In Doc’s shadow Earl stood panting, smiling at some inside joke that only the two of them shared.

“Are you sure you won’t change your mind?”

His clear, blue eyes pleaded with me. There was no hesitation in them. No doubt. He firmly believed he was going to go meet his saviors.

I smiled and shook my head sadly.

His shoulders slumped, and he said nothing. Then after a moment he stood up to his full height and squeezed his shock of snowy hair into his helmet.

“Very well,” he announced. Offering me his hand he said, “Well, my friend, I wish you the very best of luck.”

We shook hands again for the last time.

“You’re certainly going to need it!” he said with a smile and wink.

Earlier that morning, even though it had exhausted his last dram of gasoline, Doc had repositioned the power company truck closer to the base of the rocket. And now, purposefully, he stepped into the plastic bucket dangling at the end of the rangy hydraulic arm.

Earl jumped up after him.

A loyal disciple of one.

I marveled at the unwavering devotion of a dog; a thing to admire. Sure was going to miss Earl’s smile, though, even if it was just him panting.

Without ceremony, Doc threw a lever, and with a dull whine he and Earl were hoisted heavenward.

With a final wave, he closed the hatch, and that was the last I saw of them.

My pockets full of bullets and batteries, I hoisted my rucksack and moved back the prescribed distance to the safe point and sat down, waiting.

Nothing happened for several minutes.

I imagined Doc going through his pre-flight checklist, making final adjustments, mixing fuel, whatever it was amateur astronauts did.

He was right on one point at least. We weren’t all that different.

I tried to put myself into his mind: imagined myself as Doc, arcing up into the cloudless blue. Leaving the whole world behind like a swimmer diving out of a lifeboat. Imagined the scene he had described and how similar it was to my own belief. The starry sky enveloping me. The sudden brightness of a single point of light. The gentle reassurance of a redeeming hand reaching out to me, relieving me of my burdens. Telling me I would be safe; that all of this hell of our own creation would soon be a distant memory.

And finally warm, blinding light bathing my face and—

The explosion blew the ship to shiny ribbons in a flash brighter than the sun. I held up my arm to shield my face from the intense heat and rolled away from the flames, which blossomed into the air as rocket fuel vaporized and belched toward me like dragon’s breath.

Distant mountains echoed with the roar of the concussion. My ears rang and spots danced before my eyes. Shards of metal speared the dirt all around as a shadow enveloped me.

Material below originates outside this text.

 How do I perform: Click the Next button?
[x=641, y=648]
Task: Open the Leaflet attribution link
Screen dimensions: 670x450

I looked up to see its source: a mushroom cloud of black, ballooning heavenward.

* * *

There were no bones left to bury. No teeth. Nothing.

Everything burned, the cars, the tent. There wasn’t even anything left to make a cross with to mark the grave.

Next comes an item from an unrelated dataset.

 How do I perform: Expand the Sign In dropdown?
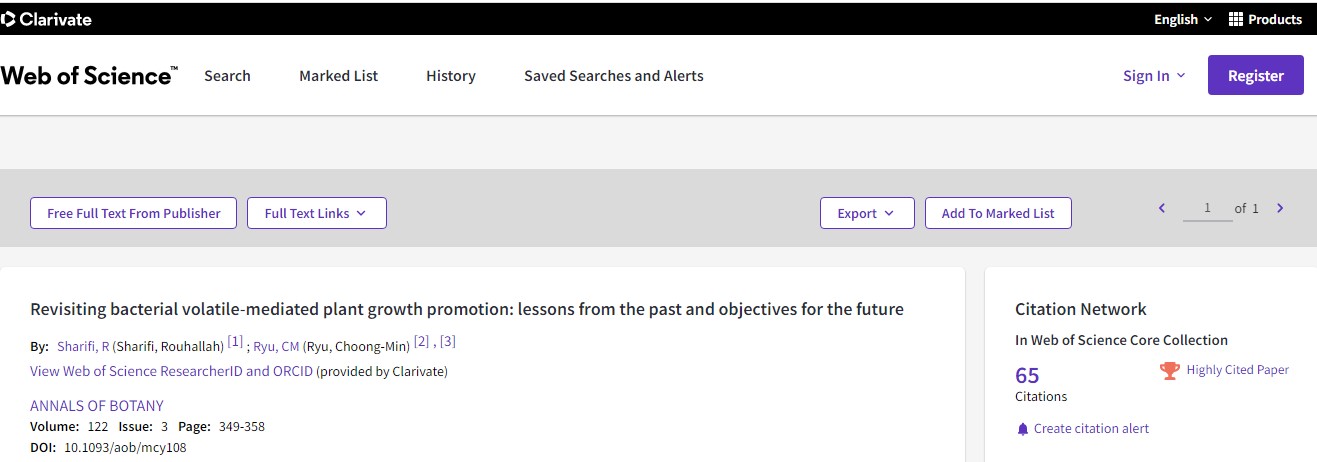pos(1154,76)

So after Doc’s–and Earl’s–funeral pyre burned itself out and the ground had cooled, I walked into the middle of the star pattern that the explosion had stenciled on the desert floor. With the pommel of my knife I hammered a bent and blackened pipe deep into the concrete soil.

Then I reached inside my collar, slipped my necklace from around my neck, and I hung it from the pole. The gold cross dangled, dancing, reflecting burning sunlight into my red-rimmed eyes.

I took off my hat and thought about Doc’s words.

We both see how bad it is. So bad that neither of us feel it can be fixed without divine intervention.

Maybe Doc and I weren’t so different after all. It was not a comforting thought.

And poor Earl, blindly following along.

As the sun quickly climbed into the blue I sighed, and the desert sighed with me, bathing me with its hot breath.

If there were still people left in Los Angeles they could probably use a helping hand.

I knew I could.

So I put my hat back on, hoisted my rucksack and slung my shotgun over my shoulder.

Then I headed south.

Seven billion passengers, I thought. Minus one.

Two if you counted Earl. Which I did.